Aahz Maruch aahz at panix.com
Thu Aug 9 18:38:33 CEST 2001

In article <3B704ED1.EFA6AEA8 at demog.berkeley.edu>,
Lloyd Goldwasser  <goldwasser at demog.berkeley.edu> wrote:
>As a recent convert to Python (I have C, Objective-C, and Scheme, among
>others, in my past), I'm curious about its lack of encapsulation.  'Way
>back when I was using Objective-C -- and many other OO languages seem to
>have a similar perspective -- there was a lot of emphasis on the ability
>to keep the contents of objects independent of outside influence except
>via well-delineated mechanisms.  Security and reliability were cited as
>major benefits of this approach: every object knew exactly what the
>outside world was going to see and exactly how the outside world might
>act to change its state.  Python provides only the private variable
>name-mangling mechanism for "encapsulating" the contents of objects, and
>it's weak enough that dir(ClassName) announces all of those "hidden"

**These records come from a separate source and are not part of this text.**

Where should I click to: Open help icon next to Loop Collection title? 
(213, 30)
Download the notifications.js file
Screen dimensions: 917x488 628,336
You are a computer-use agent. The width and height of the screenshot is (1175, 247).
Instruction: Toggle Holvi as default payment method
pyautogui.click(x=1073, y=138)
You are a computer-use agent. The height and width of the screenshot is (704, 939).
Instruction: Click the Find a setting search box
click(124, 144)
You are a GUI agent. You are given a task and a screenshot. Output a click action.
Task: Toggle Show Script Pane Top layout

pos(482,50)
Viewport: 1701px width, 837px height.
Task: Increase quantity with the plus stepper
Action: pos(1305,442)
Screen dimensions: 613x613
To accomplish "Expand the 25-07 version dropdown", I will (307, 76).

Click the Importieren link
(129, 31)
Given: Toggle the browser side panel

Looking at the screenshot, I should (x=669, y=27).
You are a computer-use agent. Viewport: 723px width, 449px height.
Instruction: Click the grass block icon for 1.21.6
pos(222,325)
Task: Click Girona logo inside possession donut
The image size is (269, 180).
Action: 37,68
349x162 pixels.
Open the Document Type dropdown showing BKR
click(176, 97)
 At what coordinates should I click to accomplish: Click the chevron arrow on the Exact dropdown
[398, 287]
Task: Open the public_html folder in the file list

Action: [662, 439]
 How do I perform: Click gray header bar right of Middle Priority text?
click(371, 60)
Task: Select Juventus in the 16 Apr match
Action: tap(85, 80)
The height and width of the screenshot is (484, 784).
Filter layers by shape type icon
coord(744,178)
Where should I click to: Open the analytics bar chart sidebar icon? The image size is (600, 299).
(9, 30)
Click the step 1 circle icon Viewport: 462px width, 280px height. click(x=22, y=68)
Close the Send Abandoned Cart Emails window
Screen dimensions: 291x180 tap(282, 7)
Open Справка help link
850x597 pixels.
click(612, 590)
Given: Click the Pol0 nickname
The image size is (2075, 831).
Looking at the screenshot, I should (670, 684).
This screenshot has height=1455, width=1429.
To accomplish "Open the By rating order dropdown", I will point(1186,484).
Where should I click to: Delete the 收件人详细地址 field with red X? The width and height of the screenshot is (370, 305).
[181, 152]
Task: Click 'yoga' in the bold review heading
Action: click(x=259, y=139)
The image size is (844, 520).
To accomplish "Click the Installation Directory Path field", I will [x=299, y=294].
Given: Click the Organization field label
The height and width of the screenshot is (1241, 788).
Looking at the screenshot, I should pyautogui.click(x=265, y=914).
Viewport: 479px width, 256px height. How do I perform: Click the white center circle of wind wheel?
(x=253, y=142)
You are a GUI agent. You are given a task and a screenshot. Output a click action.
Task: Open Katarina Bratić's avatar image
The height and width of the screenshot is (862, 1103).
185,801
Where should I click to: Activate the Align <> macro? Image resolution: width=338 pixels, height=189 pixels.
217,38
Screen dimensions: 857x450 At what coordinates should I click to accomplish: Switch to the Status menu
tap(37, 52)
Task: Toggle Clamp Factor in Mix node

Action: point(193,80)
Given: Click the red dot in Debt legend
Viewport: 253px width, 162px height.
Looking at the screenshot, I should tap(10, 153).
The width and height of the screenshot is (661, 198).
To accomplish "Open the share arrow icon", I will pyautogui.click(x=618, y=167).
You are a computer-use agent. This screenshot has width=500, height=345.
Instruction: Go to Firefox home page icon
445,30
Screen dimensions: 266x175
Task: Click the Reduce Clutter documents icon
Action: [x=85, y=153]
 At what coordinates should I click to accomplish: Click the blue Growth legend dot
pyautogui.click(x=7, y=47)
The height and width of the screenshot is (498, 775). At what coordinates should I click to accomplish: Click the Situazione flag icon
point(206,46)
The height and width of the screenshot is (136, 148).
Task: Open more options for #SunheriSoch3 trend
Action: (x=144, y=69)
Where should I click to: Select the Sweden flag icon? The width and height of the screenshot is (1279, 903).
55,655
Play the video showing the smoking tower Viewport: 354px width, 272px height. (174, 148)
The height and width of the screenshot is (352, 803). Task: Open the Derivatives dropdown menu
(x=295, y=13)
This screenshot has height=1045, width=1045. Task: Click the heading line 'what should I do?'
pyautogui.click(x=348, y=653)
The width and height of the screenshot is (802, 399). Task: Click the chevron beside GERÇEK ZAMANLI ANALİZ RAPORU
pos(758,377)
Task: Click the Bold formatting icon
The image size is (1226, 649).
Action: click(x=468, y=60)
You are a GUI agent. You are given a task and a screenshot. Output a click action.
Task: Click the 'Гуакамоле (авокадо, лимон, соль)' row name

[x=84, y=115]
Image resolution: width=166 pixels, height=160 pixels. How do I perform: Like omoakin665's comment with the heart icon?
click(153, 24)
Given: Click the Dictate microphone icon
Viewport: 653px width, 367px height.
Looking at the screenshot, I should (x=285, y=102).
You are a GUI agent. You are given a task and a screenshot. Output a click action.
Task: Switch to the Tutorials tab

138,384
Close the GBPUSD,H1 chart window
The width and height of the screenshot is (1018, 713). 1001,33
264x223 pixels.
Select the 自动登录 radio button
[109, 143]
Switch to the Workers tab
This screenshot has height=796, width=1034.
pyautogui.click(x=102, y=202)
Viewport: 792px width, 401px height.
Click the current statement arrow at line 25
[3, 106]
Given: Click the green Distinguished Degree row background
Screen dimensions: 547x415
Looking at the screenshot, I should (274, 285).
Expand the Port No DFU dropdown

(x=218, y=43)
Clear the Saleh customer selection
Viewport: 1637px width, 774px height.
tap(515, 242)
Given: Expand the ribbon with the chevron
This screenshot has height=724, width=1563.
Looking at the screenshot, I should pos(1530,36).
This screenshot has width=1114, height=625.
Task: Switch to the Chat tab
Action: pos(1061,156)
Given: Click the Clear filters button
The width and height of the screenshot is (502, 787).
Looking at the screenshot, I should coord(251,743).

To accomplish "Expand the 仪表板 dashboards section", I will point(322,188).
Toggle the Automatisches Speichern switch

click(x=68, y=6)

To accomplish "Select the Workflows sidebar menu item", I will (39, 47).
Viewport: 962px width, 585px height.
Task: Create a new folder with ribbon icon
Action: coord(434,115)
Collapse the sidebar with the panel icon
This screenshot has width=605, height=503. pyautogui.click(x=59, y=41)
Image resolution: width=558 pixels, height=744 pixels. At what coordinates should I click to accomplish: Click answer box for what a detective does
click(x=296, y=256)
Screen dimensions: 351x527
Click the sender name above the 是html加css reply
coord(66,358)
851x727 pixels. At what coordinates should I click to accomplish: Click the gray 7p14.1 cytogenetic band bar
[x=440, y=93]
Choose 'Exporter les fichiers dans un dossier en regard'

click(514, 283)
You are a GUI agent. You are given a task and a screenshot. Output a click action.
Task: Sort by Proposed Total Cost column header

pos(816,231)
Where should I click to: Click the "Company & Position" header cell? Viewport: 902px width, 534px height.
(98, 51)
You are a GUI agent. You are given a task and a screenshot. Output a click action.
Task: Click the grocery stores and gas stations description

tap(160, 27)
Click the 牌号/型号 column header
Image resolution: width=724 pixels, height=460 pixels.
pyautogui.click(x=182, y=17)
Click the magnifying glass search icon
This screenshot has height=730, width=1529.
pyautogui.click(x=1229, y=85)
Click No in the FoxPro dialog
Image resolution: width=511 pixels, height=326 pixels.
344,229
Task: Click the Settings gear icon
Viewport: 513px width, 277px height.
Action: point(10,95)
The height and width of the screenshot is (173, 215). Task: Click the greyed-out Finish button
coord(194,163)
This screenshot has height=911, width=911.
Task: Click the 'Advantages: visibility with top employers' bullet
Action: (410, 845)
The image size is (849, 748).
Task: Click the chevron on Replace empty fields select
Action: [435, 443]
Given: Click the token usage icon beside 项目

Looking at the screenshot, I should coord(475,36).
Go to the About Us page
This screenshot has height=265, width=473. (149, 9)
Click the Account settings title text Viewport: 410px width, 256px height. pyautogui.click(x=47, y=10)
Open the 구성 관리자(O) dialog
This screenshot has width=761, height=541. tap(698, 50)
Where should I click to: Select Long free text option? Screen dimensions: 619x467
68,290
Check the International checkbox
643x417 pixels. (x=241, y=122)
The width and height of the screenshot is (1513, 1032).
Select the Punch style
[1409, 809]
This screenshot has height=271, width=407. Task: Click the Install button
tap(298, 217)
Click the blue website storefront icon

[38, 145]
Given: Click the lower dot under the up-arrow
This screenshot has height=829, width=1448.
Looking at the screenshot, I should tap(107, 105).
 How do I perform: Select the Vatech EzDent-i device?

>contents to the world, at which point they can be altered at will.  I
>wonder whether this approach, making encapsulation a matter of
>convention rather than something that's provided by the language, is a
>liability.  It would seem to make Python ineligible for use in projects
>that need a more reliable separation between objects and outside
>access.  How hard (or desirable) would it be to provide a stronger kind
>of encapsulation in Python?

Side note: the canonical way in Python of indicating "private" is to use
a single leading underscore.  Use name-mangling only when you must.